A choice of noodles is offered with the bowl dishes. We followed a menu recommendation for udon noodles and liked how the thick spaghetti-like strands twined well with the other ingredients. We also had a Szechuan shrimp bowl with jumbo tempura-fried shrimp scattered among the veggies in a nondescript sauce. (Bottles of sriracha—Vietnamese hot sauce—are on the table if you want to turn up the heat.) For this dish, we chose sticky rice (after all, we were in Sticky Rice) as our starch.
Other noodle dishes include chicken sesame, dirty vegan (tofu tossed with a peanut coconut sauce), curry fried rice, and a veggie tofu medley. For many of its offerings, the menu notes whether a dish is vegetarian or a vegan option, including appetizers like Jolly Green Wontons and spring rolls and salads like cold soba salad in a cilantro vinaigrette or a teriyaki salad with options for tofu, chicken, or tuna.
The restaurant is now open for lunch. But whatever time of day you're there, you can get sandwiches ranging from a crab cake with spicy caper aioli sauce and tuna steak with pineapple salsa to barbecue pork with wasabi aioli and Asian slaw. The Tokyo burger features a teriyaki-glazed patty topped with grilled pineapple.
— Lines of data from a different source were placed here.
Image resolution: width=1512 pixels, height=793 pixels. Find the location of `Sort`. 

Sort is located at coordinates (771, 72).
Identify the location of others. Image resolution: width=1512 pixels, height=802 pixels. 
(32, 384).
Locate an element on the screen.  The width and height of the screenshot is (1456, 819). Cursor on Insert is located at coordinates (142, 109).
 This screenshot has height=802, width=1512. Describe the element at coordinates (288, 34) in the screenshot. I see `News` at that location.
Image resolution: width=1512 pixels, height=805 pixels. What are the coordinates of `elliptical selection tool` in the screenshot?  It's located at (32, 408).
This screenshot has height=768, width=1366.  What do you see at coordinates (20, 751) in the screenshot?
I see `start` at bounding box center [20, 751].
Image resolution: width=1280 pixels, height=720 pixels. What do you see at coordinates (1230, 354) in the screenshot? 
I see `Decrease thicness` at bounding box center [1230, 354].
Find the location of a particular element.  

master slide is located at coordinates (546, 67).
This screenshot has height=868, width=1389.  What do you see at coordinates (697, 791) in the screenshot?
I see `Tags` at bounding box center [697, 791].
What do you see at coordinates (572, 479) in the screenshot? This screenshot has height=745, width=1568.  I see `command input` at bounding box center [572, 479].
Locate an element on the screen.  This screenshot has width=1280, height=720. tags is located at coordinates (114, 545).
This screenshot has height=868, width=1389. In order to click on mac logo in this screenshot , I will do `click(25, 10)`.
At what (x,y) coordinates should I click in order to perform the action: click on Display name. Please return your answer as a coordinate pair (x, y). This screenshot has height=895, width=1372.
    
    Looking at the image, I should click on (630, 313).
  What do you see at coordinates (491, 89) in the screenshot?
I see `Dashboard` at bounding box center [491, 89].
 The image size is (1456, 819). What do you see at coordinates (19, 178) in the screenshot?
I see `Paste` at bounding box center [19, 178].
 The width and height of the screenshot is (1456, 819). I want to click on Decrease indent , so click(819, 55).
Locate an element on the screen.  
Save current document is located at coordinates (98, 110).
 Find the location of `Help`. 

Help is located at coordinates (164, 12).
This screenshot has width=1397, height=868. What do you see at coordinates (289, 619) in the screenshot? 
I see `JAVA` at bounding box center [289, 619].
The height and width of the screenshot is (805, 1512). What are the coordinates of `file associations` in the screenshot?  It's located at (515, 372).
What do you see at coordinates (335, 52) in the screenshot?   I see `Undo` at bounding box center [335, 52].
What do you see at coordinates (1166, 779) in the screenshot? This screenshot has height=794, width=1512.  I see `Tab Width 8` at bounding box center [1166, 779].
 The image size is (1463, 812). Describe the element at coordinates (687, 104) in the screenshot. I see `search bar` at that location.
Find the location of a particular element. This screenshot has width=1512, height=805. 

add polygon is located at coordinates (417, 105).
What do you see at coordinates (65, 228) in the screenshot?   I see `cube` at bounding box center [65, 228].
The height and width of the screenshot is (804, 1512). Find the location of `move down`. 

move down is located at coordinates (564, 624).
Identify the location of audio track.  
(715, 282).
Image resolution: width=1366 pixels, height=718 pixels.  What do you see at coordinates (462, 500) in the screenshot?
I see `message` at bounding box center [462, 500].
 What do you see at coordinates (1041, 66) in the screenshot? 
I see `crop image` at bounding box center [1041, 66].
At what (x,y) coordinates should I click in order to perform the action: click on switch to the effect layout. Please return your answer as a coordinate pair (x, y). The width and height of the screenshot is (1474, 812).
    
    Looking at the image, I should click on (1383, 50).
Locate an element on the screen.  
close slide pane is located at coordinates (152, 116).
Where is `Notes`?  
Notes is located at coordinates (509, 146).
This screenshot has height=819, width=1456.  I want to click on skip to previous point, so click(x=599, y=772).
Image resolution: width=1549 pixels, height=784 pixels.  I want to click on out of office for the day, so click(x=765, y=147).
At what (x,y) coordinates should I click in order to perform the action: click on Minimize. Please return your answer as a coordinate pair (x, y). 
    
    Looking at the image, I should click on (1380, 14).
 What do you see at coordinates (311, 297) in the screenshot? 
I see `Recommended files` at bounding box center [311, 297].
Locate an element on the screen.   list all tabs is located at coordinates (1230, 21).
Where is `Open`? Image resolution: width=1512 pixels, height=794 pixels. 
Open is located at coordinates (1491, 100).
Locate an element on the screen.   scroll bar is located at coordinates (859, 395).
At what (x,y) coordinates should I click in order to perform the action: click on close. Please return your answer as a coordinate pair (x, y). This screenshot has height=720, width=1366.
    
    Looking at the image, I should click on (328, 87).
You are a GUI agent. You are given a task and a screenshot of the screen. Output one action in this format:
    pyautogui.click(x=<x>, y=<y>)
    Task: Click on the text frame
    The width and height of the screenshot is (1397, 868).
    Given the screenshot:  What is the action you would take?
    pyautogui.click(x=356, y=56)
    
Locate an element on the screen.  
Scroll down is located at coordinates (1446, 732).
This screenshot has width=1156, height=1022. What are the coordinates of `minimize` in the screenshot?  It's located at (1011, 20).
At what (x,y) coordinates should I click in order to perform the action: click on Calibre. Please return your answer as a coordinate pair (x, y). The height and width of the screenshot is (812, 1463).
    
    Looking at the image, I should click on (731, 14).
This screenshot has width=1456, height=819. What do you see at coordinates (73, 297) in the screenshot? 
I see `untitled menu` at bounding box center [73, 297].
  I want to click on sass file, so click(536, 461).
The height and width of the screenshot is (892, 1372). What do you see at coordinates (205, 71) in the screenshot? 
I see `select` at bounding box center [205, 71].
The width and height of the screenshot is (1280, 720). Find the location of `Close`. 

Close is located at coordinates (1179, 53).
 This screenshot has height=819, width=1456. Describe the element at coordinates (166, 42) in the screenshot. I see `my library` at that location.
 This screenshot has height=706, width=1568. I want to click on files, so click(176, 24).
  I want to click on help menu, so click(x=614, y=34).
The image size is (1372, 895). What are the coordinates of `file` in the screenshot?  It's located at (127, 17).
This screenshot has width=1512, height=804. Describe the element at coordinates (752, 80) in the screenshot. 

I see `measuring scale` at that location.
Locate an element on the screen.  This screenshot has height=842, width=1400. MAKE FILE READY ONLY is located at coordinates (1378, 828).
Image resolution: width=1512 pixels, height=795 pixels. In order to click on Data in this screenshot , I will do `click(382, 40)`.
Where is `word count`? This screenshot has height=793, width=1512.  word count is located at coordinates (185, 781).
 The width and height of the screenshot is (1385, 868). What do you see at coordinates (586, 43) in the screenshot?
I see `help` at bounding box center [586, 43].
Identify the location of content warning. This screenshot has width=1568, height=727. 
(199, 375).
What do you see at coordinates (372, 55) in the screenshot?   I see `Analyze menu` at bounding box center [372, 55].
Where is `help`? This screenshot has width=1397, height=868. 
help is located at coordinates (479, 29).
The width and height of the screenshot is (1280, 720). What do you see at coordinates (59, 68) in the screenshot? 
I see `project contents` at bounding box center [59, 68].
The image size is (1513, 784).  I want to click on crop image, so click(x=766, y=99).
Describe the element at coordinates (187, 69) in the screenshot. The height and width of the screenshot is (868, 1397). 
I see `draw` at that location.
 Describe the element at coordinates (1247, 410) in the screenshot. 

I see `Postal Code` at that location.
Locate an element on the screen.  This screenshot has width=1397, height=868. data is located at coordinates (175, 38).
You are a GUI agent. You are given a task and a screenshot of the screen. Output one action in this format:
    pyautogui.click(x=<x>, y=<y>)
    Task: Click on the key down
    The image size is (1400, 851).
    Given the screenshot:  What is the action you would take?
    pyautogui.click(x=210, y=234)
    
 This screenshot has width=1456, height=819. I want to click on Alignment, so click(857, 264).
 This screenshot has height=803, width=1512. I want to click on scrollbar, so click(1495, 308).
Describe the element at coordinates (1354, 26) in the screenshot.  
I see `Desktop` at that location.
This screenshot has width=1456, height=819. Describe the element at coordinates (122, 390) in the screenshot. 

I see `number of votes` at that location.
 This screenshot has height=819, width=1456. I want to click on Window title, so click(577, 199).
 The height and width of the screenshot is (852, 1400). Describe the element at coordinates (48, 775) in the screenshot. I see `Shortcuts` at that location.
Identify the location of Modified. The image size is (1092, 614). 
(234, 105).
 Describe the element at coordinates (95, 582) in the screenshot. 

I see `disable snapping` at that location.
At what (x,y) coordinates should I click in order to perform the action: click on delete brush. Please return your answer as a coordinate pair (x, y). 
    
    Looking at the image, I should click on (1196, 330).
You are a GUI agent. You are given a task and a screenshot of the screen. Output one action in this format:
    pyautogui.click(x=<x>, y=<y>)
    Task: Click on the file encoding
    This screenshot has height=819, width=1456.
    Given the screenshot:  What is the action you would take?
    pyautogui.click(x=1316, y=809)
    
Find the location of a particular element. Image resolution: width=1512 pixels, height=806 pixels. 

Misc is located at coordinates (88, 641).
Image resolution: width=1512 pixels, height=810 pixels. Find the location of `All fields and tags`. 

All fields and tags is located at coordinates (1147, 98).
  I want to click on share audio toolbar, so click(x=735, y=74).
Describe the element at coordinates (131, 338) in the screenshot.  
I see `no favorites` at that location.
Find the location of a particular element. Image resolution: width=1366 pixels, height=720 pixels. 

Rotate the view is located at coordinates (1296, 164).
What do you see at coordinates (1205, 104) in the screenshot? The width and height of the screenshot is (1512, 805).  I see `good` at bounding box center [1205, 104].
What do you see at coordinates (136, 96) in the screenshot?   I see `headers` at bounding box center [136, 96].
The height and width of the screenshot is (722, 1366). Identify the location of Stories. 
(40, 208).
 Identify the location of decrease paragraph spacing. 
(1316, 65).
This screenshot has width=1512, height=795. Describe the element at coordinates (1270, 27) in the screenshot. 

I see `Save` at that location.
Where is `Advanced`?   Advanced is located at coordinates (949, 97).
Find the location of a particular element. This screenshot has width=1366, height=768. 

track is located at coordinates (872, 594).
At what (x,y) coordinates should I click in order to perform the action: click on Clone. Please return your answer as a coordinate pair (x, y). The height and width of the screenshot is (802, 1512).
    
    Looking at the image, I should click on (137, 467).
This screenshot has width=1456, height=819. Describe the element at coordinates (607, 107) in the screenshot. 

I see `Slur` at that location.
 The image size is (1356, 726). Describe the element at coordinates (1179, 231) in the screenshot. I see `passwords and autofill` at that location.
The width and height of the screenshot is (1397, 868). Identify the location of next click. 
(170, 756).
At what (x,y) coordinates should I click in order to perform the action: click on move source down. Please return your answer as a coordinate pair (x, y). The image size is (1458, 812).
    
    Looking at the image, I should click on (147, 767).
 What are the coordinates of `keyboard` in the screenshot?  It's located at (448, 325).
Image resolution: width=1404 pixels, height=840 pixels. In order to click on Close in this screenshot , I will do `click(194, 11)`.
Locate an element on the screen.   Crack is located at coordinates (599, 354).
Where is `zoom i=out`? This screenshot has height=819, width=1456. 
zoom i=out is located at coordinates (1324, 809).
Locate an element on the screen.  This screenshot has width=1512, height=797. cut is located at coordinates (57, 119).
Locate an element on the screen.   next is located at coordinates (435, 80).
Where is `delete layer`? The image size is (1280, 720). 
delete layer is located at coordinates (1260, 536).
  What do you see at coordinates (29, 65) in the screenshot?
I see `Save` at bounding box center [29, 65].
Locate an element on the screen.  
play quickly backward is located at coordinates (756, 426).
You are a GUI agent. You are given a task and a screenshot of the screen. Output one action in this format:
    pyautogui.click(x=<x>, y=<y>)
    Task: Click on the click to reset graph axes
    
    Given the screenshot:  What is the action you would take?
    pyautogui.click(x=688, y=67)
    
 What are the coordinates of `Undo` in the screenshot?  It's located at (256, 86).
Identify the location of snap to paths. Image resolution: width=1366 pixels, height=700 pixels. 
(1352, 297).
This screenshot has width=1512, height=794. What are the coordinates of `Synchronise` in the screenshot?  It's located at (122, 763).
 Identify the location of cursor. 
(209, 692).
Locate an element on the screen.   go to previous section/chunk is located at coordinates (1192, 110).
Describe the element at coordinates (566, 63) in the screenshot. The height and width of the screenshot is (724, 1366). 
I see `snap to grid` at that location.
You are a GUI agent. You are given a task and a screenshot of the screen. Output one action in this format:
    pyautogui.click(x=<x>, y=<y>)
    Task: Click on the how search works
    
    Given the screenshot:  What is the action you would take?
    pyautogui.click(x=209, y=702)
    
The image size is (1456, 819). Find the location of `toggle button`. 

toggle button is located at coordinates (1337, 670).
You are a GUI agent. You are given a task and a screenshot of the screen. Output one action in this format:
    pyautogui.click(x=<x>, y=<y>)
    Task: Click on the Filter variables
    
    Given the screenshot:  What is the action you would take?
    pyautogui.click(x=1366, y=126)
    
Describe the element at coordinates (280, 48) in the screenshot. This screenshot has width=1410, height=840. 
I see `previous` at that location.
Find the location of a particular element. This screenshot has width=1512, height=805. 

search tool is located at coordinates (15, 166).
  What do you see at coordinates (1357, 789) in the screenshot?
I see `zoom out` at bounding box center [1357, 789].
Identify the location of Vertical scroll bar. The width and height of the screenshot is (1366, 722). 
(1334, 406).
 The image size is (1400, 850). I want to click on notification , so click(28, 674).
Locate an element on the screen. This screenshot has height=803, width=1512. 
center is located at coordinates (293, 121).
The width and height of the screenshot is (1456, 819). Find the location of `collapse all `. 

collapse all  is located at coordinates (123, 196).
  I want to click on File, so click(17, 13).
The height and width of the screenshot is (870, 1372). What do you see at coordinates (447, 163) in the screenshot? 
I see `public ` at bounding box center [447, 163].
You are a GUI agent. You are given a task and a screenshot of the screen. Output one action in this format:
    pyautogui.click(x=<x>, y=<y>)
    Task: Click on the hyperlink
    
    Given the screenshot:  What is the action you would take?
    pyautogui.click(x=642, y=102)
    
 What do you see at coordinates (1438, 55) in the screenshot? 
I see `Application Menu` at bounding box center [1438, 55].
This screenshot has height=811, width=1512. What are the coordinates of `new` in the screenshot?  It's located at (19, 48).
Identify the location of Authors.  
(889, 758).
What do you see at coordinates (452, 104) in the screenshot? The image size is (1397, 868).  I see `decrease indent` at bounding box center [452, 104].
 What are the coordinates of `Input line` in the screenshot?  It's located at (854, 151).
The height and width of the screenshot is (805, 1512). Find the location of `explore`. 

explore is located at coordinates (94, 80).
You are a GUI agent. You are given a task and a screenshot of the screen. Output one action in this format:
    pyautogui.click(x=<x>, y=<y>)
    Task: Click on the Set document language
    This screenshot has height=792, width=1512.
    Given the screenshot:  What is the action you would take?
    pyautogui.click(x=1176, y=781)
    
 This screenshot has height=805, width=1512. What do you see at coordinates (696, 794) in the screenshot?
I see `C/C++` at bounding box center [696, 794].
Tempura takes on a whole new meaning here with dessert. It's amazing what can be batter-dipped and deep-fried, like cheesecake, for instance. The finished product gets more decadent with dollops of chocolate sauce. And, the best part, we found ourselves really liking this surprisingly good dessert with its crunchy coating and creamy interior. Two tempura-fried bananas were also a nice finish, especially with a scoop of sweet-peppery ginger ice cream on the side.
Sticky Rice seems to fit right into Fells Point's mellow vibe with its casual décor, carefully prepared food, and congenial staff.